── Text passage ──
Note that besides slicing, another major part of the performance boost in fastcsv is in minimizing GC allocations.  If you allocate a string for each field in a row, it will be much slower than if you either sliced the original string, or if you allocated a large buffer for holding the data and just take slices for each field.  Furthermore, if you allocate a new array per row to hold the list of fields, it will be much slower than if you allocate a large array for holding all the fields of all the rows, and merely slice this array to get your rows. Of course, you cannot know ahead of time exactly how many rows there will be, so the next best thing is to allocate a series of large arrays, capable of holding the field slices of k rows, for sufficiently large k. Once the current array runs out of space, copy the (partial) slices of the last row to beginning of a new large array, and continue from there.

This way, you will be making n/k allocations, where n is the number of rows and k is the number of rows that fit into each buffer, as opposed to n allocations. For large values of k, this greatly reduces the GC load and significantly speeds things up.  Again, don't take my word for it. Run a profiler on the fastcsv code and see for yourself.

T

-- 
People say I'm indecisive, but I'm not sure about that. -- YHL, CONLANG

June 04, 2017

Re: std.csv Performance Review

Posted by Patrick Schluter
in reply to H. S. Teoh

Patrick Schluter

Posted in reply to H. S. Teoh

On Sunday, 4 June 2017 at 06:15:24 UTC, H. S. Teoh wrote:
> On Sun, Jun 04, 2017 at 05:41:10AM +0000, Jesse Phillips via (Note that this is much less of a limitation than it seems; for example you could use std.mmfile to memory-map the file into your address space so that it doesn't actually have to fit into memory, and you can still take slices of it. The OS will manage the paging from/to disk for you. Of course, it will be slower when something has to be paged from disk, but IME this is often much faster than if you read the data into memory yourself.

If the file is in the file cache of the kernel, memory mapping does not need to reload the file as it is already in memory. In fact, calling mmap() changes only the sharing of the pages in general. That's where most of the performance win from memory mapping comes from.

This stackoverflow [1] discussion links to a realworldtech discussion with Linus Torvalds explaining it in detail. On windows and Solaris the mechanism is the same.

[1] https://stackoverflow.com/questions/5902629/mmap-msync-and-linux-process-termination/6219962#6219962

June 04, 2017

Re: std.csv Performance Review

Posted by Patrick Schluter
in reply to Patrick Schluter

Patrick Schluter

Posted in reply to Patrick Schluter

On Sunday, 4 June 2017 at 06:54:46 UTC, Patrick Schluter wrote:
> On Sunday, 4 June 2017 at 06:15:24 UTC, H. S. Teoh wrote:
>> On Sun, Jun 04, 2017 at 05:41:10AM +0000, Jesse Phillips via (Note that this is much less of a limitation than it seems; for example you could use std.mmfile to memory-map the file into your address space so that it doesn't actually have to fit into memory, and you can still take slices of it. The OS will manage the paging from/to disk for you. Of course, it will be slower when something has to be paged from disk, but IME this is often much faster than if you read the data into memory yourself.
───
Given instruction 1: In the forum thread, how many allocations are made when each buffer holds k rows, with n being the number of rows?
Given instruction 2: Copy out the forum thread from "If the file" down to "is the same.", swapping "kernel" for "operating system".
── Data excerpt ──
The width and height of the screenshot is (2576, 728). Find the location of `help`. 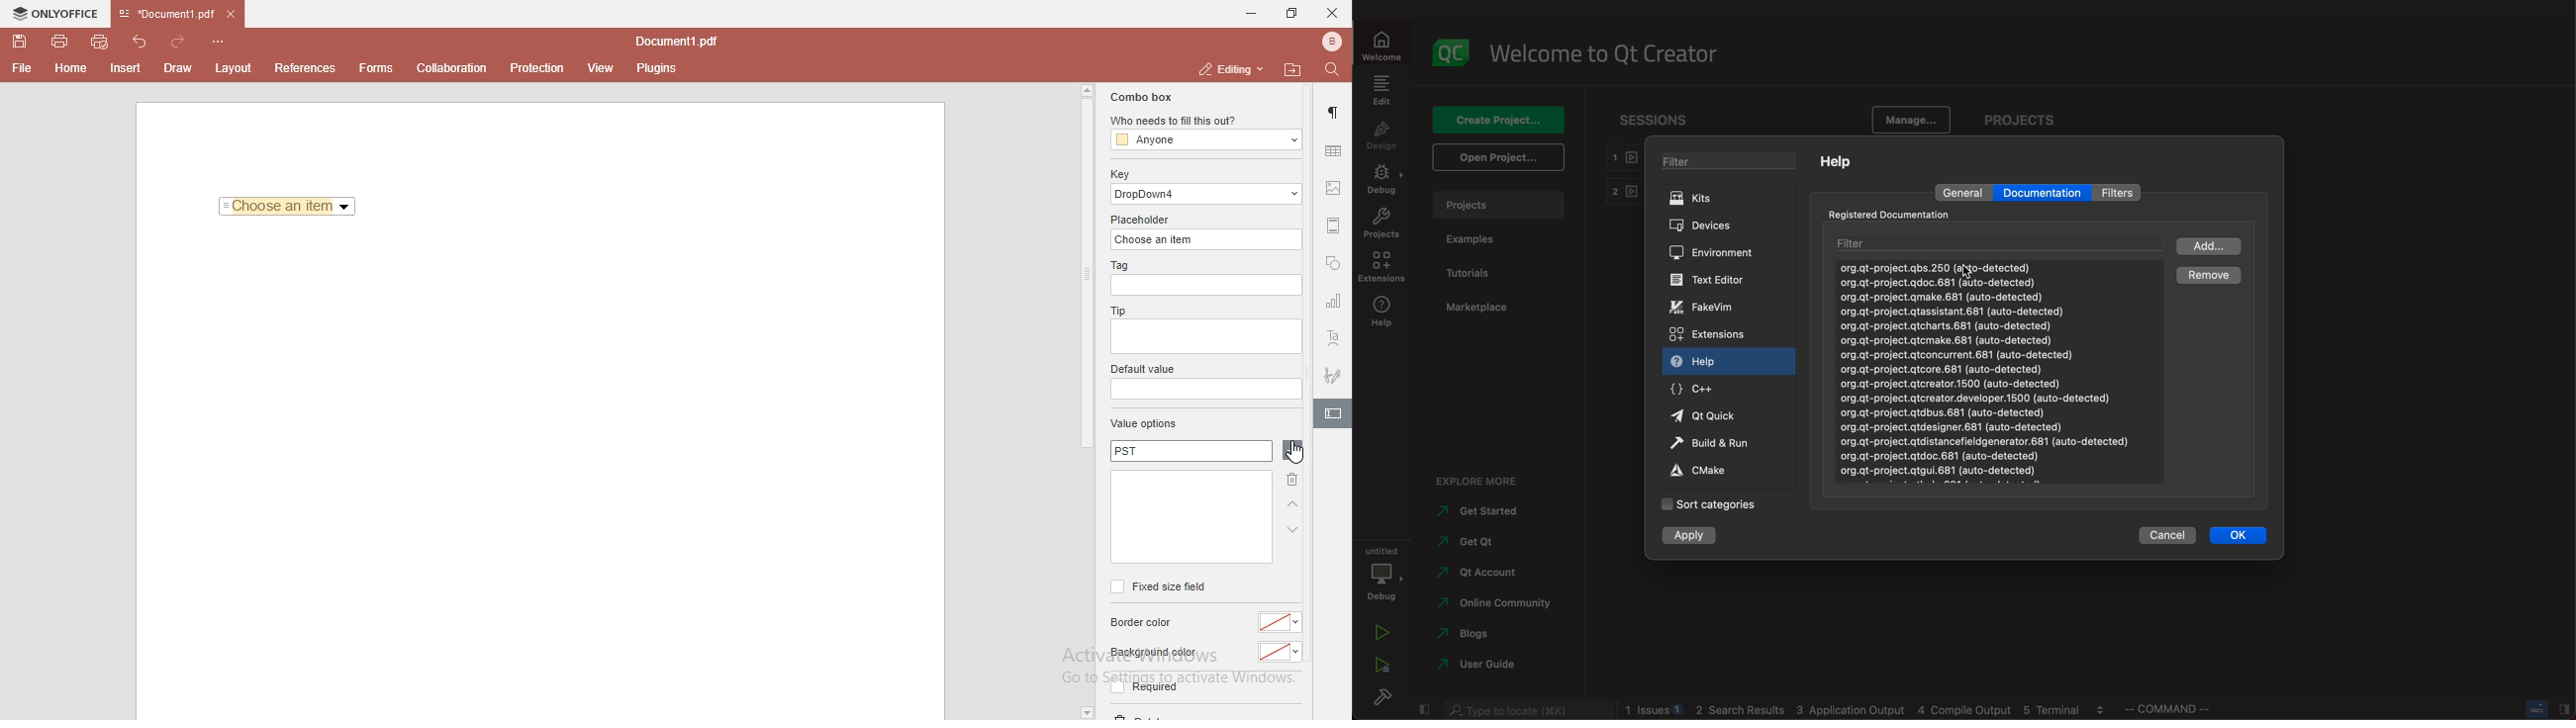

help is located at coordinates (1838, 163).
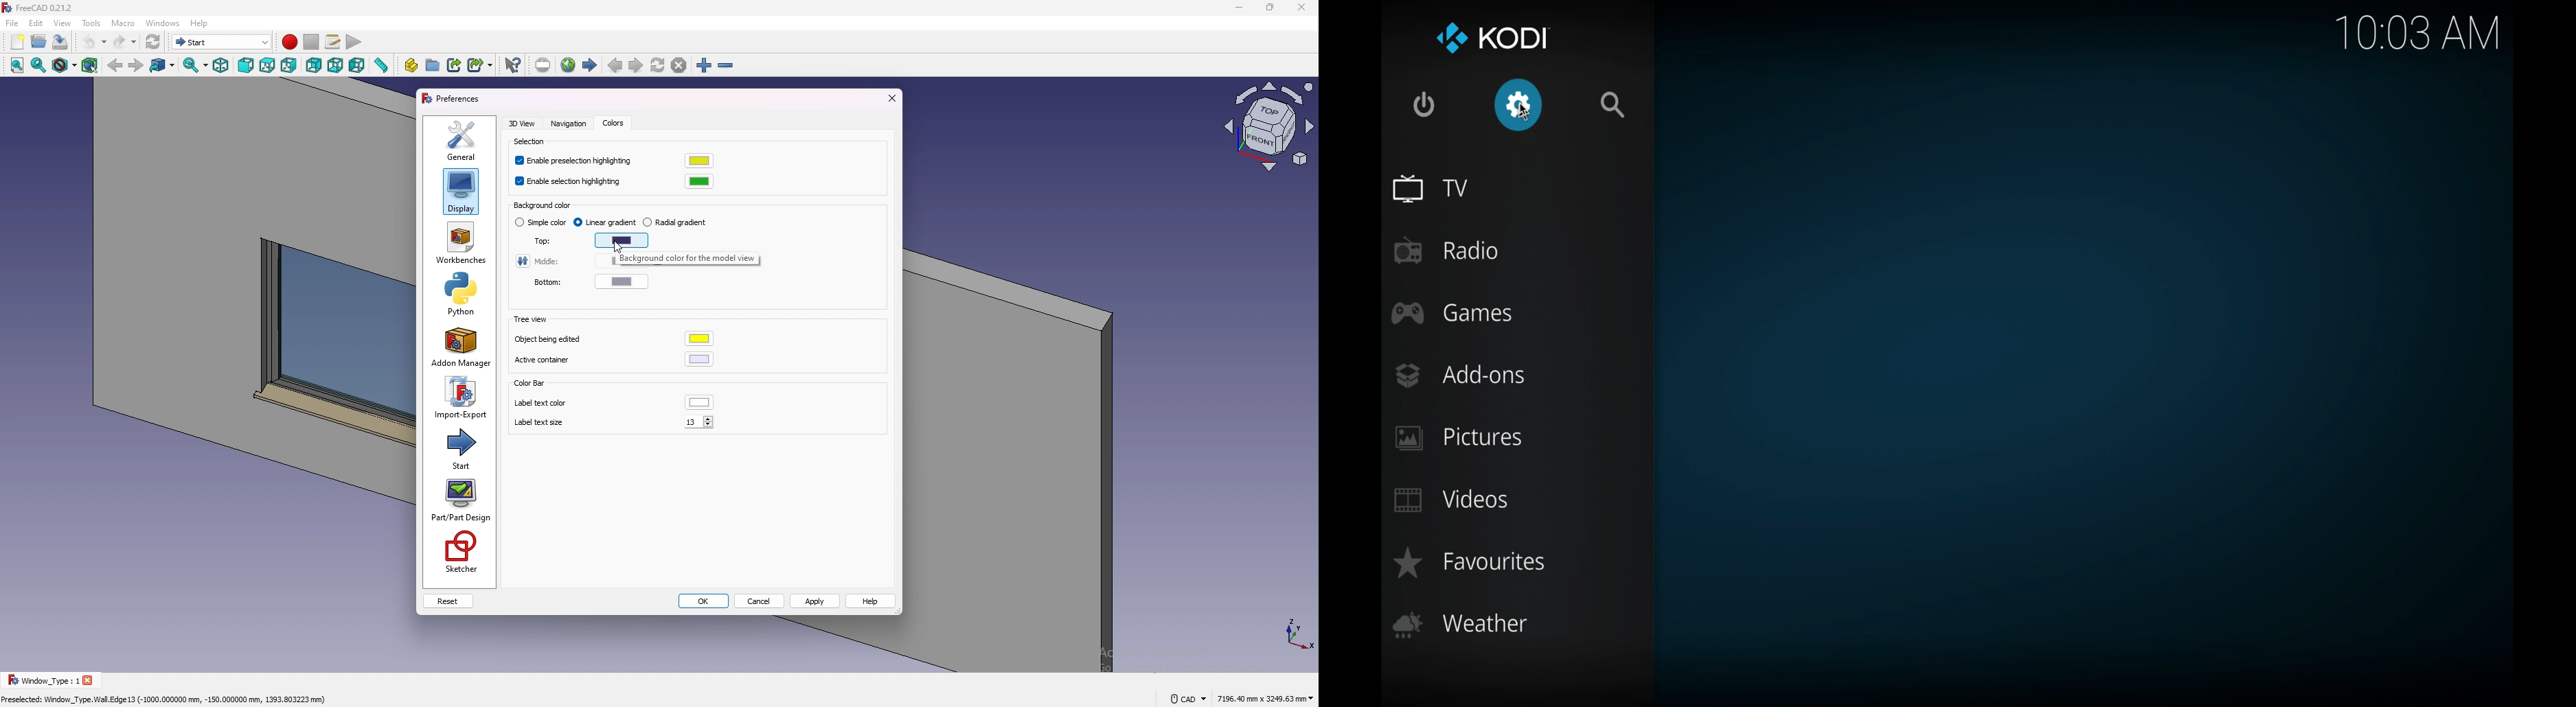 The image size is (2576, 728). What do you see at coordinates (448, 601) in the screenshot?
I see `reset` at bounding box center [448, 601].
───
Correct response 1: n/k allocations.

Correct response 2:
If the file is in the file cache of the operating system, memory mapping does not need to reload the file as it is already in memory. In fact, calling mmap() changes only the sharing of the pages in general. That's where most of the performance win from memory mapping comes from.

This stackoverflow [1] discussion links to a realworldtech discussion with Linus Torvalds explaining it in detail. On windows and Solaris the mechanism is the same.